As you take inventory of this aspect of your life, ask yourself some of these questions to determine whether or not your heart is filled with pride:
1. Do you find yourself looking down on others for their lack of talents, success or ambitions?
2. Do you tend to talk more about yourself in a conversation rather than give the opportunity to hear about others?
3. Do you find it difficult to confess when you’ve done something wrong?
4. Do you consider yourself “immune” to certain sins or behaviors saying things like, “I would NEVER do that …”?
5. Do you find yourself getting defensive and have a hard time accepting criticism?
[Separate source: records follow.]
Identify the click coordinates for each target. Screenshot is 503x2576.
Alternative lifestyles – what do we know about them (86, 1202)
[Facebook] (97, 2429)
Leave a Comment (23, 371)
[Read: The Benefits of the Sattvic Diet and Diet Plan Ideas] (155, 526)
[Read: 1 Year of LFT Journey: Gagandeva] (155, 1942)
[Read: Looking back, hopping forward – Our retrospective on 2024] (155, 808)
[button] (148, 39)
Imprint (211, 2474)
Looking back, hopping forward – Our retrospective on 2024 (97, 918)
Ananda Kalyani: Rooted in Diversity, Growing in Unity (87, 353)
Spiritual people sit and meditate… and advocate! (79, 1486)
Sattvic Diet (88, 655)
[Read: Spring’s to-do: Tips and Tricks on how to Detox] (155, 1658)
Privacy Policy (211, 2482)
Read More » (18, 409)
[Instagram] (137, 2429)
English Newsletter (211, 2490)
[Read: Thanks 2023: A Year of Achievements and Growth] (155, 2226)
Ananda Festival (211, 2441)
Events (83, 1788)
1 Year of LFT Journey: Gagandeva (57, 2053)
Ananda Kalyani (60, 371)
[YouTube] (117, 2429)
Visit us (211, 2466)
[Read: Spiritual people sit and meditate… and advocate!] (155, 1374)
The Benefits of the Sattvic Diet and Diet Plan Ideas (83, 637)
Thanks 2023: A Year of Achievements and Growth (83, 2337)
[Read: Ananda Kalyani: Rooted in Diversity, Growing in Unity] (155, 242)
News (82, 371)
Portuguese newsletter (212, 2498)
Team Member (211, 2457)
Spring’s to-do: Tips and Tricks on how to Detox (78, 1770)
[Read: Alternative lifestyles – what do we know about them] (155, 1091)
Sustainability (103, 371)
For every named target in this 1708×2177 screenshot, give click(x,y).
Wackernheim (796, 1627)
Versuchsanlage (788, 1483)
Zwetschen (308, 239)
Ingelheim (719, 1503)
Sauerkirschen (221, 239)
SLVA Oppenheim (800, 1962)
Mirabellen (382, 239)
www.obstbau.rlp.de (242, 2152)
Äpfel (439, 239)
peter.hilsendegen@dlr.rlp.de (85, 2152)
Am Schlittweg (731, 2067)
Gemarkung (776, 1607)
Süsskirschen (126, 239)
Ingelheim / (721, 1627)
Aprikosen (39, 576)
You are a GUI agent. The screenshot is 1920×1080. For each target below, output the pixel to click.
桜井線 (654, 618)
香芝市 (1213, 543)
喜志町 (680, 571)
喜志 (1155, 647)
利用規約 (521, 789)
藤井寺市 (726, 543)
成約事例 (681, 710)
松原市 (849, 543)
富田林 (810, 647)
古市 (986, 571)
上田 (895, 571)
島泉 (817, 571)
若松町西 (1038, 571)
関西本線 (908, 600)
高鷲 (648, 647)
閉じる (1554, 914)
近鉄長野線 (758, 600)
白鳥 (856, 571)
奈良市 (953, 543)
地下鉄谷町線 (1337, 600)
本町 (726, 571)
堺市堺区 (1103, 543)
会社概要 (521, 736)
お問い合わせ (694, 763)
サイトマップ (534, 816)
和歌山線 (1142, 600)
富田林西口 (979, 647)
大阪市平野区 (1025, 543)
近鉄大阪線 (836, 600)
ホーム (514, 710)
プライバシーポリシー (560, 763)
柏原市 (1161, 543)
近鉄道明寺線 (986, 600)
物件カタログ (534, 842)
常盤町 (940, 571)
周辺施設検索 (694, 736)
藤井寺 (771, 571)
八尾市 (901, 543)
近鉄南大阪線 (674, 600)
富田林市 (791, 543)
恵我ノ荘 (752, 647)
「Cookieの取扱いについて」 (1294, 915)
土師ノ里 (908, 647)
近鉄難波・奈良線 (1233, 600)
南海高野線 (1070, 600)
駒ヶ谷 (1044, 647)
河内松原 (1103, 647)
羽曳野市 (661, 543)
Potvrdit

6. When you accomplish something, is your first response to “pat yourself on the back” rather than to thank God?
7. When it comes to daily activities and routines, do you expect others to serve you rather than serving others?
8. Do you like to argue, debate and prove yourself right?
9. Is it difficult for you to encourage and compliment others?
10. Do you find yourself looking down on others when they make poor choices?
11. Do you find yourself interrupting people when they’re talking?
12. Do you tend to rely on your own abilities and strength rather than see your NEED for prayer and God’s word?
13. Do you have difficulty when you are given a suggestion or told what to do?
14. Are you slow to express thanks and gratitude to God and to others?
15. Are you easily offended?
16. Do you find yourself constantly thinking about how you look, how you’re acting and what people are thinking of you?
17. Do you hold on to hurts for an extended period of time?
18. Are you quick to criticize or point out the flaws in others?
19. Do you look for opportunities to talk about your accomplishments and success?
20. Do you tend to see your spiritual life and “walk with God” as better than others?
If you answered YES to some, many or most of these questions … then let’s do nothing less than commit these things to confession and prayer! Because like C.S. Lewis so eloquently says, “True humility is not thinking less of yourself … it’s thinking of yourself LESS.”
Because only as God empties us of ourselves, we will be able to be filled with His love.